Cardiac Cycle Flashcards
What are the typical pressure values for the left side of the heart?
Atrium 7-10mmHg,
Ventricle 120-10mmHg.
What are the typical pressure values for the right side of the heart?
0-4mmHg Atria, ventricles 25-4.
State the difference in pressure between the aorta and the pulmonary artery.
Pressure in the pulmonary circulation is significantly lower. Pulmonary 25/10, systemic 120/80
What is systole?
This is the contraction and ejection of blood from the ventricles. It begins when the ventricles begin to contract and finishes when they relax after the aortic/pulmonary valves have closed.
What happens during diastole?
Relaxation of the heart and filling of the ventricles
What is stroke volume?
This is the amount of blood pumped out of the heart with each beat
Describe cardiac myocytes contraction.
Heart muscle cells are specialised and connected electrically. In response to an AP, there is an increase in intracellular calcium which causes contraction.
How long is the cardiac action potential?
Approximately 280ms.
What determines if a valve is open or closed?
The pressure differences in either side of them.
What structures strengthen the heart valves?
Chordate tendineae which are attached to papillary muscles in the base of the ventricles to prevent valve inversion on ventricular contraction.
Where does the AP initiate from in the heart?

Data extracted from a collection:
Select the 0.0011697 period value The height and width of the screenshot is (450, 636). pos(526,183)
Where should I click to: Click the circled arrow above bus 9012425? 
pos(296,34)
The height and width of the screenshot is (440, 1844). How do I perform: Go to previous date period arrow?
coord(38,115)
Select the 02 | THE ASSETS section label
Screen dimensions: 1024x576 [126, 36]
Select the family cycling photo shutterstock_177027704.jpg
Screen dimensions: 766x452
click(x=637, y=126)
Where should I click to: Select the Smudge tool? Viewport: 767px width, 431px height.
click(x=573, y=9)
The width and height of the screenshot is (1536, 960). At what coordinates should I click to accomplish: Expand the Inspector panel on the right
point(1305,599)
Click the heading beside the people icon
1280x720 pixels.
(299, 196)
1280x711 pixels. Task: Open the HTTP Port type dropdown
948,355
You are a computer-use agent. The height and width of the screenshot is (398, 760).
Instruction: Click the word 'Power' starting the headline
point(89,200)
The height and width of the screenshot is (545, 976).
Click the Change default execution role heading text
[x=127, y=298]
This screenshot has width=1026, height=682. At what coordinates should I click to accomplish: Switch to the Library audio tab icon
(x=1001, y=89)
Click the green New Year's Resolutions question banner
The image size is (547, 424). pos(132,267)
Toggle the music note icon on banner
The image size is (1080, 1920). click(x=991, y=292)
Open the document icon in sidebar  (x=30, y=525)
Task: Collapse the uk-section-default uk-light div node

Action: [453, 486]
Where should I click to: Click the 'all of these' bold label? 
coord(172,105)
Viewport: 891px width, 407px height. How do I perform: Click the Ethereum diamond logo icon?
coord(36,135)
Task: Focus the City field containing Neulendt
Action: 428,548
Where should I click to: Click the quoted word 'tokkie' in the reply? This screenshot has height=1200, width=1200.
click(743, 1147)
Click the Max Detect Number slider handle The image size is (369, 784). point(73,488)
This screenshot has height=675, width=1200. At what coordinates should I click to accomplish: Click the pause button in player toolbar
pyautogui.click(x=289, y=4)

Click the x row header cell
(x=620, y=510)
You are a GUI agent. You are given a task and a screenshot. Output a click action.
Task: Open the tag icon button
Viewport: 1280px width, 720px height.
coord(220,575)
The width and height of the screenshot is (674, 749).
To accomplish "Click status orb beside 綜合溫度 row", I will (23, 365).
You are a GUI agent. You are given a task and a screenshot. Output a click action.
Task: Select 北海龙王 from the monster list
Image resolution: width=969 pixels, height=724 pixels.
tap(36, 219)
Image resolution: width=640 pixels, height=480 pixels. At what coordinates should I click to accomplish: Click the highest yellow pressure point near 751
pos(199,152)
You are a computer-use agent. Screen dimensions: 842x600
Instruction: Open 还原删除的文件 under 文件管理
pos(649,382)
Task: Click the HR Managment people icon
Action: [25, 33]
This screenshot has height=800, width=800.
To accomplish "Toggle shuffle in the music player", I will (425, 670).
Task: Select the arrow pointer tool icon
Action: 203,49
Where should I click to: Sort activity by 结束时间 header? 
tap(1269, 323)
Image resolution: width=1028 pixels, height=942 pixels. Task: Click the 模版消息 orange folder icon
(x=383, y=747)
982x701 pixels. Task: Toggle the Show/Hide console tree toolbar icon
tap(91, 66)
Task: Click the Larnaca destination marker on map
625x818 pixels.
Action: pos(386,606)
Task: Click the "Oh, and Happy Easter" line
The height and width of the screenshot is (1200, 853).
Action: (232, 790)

◆ WORK REQUIRED
Resume the cardiac cycle flashcards after their last line, keeping the same alternation of question and answer.

◆ EXPECTED ANSWER
Pacemaker cells in the SAN. This depolarisation spreads over the atria and pauses at the AVN for approx 120ms. It then passes down the bundle of his and into the purkinje fibres and contraction occurs from outside to inside.
What is isovolumetric contraction/relaxation?
This is two stages in the cardiac cycle during which all valves are closed and so there is no change in volume of blood in the ventricles but the pressure is decreasing/increasing.
What valves are open/closed during atrial contraction?
The mitral and tricuspid valves are open and the aortic and pulmonary valves are closed.
When in the cardiac cycle is the first heart sound heard? What is observed on an ECG at this point?
It is heard after atrial contraction at the beginning of isovolumetric contraction when the M/T valves close. At this point depolarisation is spreading over the ventricles and so the QRS complex is seen.
What is diastasis?
This is where there is reduced filling of the ventricle because it is already at its inherent relaxed volume.